ACTION ITEM -
Filter the data below for the string "checkmark" and copy each matching line.

[SUPPLIED RECORDS Boundary: Start]

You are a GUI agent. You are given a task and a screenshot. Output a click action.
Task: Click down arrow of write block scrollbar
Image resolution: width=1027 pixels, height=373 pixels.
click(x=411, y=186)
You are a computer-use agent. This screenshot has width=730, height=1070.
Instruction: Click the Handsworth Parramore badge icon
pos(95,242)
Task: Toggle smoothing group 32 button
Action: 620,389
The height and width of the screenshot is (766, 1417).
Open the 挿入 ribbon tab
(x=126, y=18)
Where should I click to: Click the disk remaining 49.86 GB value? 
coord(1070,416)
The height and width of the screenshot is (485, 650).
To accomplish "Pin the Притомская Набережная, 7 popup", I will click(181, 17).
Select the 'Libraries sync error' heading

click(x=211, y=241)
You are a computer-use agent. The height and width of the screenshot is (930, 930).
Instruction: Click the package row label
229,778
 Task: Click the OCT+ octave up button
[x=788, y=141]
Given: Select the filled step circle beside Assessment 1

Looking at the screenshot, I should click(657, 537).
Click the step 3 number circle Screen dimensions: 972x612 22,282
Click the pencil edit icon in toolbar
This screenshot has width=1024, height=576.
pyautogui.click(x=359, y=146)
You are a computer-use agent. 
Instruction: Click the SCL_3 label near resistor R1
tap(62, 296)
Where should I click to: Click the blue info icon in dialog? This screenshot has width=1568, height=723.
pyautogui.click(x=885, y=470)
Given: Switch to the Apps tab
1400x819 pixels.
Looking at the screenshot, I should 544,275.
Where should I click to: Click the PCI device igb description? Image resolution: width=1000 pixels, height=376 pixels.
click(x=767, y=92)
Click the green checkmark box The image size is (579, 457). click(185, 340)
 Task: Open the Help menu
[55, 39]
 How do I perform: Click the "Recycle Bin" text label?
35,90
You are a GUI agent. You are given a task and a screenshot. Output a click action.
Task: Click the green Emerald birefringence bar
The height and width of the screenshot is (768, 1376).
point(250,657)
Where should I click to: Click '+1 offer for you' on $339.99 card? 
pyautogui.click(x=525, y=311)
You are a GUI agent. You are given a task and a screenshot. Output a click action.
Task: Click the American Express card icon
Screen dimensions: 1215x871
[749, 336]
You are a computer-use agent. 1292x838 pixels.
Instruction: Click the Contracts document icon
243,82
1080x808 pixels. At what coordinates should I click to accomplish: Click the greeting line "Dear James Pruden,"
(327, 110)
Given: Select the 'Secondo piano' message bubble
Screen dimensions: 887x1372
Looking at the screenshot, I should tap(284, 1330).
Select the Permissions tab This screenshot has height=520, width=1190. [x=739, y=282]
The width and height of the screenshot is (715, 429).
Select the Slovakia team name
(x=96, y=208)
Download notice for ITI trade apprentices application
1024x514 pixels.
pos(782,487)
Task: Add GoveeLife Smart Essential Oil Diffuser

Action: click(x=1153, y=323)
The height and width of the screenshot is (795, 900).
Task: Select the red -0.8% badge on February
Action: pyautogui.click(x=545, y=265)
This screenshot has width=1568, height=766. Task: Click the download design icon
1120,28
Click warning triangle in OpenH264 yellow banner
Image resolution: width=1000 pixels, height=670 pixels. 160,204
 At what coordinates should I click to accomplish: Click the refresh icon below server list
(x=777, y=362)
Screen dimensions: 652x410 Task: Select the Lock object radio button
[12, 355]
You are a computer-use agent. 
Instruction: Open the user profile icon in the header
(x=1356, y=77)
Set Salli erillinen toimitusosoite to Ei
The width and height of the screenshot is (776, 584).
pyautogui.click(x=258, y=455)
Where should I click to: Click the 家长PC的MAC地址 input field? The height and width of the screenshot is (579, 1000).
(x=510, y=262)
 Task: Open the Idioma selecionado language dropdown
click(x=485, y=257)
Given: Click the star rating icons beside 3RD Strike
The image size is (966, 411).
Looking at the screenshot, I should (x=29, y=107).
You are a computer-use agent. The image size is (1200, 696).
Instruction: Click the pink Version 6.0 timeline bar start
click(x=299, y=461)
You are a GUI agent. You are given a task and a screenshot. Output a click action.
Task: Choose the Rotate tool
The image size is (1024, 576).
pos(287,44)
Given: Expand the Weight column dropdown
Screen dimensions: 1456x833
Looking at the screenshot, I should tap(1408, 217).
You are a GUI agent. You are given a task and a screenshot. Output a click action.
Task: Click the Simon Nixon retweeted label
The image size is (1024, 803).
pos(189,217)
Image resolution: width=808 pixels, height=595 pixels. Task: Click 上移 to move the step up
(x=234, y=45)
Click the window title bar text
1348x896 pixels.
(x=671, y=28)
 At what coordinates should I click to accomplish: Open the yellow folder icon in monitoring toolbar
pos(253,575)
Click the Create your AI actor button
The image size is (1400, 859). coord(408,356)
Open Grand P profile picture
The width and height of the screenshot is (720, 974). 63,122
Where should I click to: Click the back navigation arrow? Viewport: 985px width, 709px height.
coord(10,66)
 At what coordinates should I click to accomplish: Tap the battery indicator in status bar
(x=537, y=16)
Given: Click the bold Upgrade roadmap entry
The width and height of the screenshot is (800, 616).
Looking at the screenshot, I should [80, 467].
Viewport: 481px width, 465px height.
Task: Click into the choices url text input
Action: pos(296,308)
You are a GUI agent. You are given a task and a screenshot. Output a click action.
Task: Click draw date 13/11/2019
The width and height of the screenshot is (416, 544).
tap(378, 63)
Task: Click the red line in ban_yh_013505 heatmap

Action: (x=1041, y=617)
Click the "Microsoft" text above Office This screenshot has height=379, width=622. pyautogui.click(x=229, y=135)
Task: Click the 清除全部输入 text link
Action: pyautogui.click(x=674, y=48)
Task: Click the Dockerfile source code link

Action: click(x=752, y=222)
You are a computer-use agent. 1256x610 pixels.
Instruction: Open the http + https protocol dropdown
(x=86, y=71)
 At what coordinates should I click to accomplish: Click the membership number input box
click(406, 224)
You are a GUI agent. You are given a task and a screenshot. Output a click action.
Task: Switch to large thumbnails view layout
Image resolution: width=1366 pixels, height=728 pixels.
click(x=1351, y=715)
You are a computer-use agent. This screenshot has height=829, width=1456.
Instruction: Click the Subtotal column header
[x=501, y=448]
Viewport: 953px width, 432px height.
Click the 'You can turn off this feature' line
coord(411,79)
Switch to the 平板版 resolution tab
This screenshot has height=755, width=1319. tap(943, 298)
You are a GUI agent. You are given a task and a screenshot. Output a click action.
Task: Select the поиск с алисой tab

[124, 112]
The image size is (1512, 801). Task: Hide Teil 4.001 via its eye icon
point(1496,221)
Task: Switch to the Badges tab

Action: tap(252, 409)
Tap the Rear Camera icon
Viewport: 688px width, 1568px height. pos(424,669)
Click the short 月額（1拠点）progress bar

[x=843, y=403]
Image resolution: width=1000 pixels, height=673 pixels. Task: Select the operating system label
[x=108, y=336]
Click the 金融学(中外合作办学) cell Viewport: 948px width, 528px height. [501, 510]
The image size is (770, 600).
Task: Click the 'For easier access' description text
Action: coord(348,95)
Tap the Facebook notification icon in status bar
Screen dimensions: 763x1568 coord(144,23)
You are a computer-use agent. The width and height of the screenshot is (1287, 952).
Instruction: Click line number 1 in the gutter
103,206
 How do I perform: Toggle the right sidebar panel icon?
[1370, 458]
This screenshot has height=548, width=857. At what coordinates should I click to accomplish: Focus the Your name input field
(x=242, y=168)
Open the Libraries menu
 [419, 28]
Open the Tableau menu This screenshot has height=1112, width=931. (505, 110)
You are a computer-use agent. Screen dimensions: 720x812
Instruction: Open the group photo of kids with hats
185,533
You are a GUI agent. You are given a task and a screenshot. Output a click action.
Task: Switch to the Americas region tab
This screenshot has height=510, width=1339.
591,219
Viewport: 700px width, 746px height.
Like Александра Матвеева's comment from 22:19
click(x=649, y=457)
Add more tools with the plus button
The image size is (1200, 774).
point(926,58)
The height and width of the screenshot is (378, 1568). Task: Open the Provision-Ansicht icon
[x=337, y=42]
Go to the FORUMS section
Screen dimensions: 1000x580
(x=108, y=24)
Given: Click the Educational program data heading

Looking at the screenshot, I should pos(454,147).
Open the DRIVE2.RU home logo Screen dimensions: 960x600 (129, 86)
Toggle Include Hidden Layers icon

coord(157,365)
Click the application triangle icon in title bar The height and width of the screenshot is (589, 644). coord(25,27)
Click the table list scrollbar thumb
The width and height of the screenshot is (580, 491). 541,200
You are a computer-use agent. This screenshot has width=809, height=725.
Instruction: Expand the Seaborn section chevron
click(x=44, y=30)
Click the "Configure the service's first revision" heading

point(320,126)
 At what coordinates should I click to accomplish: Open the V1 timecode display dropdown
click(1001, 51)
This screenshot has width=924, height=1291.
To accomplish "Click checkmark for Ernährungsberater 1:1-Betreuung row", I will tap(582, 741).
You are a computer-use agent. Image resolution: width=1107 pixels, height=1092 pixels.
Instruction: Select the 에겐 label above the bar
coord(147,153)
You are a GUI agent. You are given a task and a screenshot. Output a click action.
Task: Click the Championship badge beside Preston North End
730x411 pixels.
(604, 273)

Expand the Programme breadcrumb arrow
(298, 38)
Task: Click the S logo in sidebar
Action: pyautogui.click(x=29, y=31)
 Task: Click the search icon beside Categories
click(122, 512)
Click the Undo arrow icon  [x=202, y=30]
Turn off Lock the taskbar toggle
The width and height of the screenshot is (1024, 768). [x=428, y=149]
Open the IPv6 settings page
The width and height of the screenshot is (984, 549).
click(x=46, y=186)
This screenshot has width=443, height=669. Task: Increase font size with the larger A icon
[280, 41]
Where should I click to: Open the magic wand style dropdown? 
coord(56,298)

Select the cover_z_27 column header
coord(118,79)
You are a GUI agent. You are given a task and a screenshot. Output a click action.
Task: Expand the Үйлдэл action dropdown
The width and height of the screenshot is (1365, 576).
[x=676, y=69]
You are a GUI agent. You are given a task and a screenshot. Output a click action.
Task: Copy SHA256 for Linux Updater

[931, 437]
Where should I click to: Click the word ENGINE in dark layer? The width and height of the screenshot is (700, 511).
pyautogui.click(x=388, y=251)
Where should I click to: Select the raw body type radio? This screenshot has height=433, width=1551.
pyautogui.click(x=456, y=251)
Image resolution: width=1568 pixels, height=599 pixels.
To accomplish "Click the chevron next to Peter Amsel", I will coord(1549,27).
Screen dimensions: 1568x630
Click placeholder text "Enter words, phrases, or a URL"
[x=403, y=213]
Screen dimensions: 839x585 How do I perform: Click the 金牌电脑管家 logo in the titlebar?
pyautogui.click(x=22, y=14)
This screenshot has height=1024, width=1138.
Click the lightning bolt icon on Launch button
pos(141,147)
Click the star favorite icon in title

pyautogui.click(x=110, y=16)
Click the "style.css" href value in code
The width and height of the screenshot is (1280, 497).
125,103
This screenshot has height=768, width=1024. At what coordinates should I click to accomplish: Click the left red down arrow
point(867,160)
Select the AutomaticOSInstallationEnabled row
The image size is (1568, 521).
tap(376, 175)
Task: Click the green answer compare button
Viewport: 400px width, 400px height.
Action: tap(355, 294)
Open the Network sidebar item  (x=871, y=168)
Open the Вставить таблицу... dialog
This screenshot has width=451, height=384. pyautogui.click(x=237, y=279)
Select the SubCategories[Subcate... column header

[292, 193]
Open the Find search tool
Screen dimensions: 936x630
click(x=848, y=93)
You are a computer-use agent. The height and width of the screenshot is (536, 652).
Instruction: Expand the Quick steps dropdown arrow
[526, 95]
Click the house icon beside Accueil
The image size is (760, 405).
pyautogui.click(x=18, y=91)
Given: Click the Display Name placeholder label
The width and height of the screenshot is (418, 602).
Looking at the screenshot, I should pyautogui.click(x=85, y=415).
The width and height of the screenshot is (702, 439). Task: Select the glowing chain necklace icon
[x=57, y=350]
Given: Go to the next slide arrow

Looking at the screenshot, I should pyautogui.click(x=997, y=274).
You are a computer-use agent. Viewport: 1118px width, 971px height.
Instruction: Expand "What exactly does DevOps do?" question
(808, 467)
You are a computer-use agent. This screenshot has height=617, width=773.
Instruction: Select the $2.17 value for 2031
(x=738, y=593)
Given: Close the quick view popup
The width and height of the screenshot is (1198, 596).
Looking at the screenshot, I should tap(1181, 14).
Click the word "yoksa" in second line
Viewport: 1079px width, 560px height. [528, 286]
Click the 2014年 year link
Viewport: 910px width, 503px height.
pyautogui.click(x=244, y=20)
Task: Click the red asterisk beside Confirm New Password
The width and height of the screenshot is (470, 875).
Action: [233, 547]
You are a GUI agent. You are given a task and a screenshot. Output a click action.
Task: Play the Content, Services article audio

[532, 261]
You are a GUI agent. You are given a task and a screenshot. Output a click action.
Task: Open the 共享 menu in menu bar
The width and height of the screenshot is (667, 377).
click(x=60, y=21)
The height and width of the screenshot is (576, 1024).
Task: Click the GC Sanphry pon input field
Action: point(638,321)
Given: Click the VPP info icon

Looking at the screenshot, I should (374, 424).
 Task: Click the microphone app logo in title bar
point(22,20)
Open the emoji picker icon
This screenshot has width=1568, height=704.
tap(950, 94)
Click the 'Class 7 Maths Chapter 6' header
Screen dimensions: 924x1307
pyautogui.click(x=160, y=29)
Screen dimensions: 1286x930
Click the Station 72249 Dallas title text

[SUPPLIED RECORDS Boundary: End]

EXERCISE ANSWER -
Click the green checkmark box The image size is (579, 457). click(185, 340)
To accomplish "Click checkmark for Ernährungsberater 1:1-Betreuung row", I will tap(582, 741).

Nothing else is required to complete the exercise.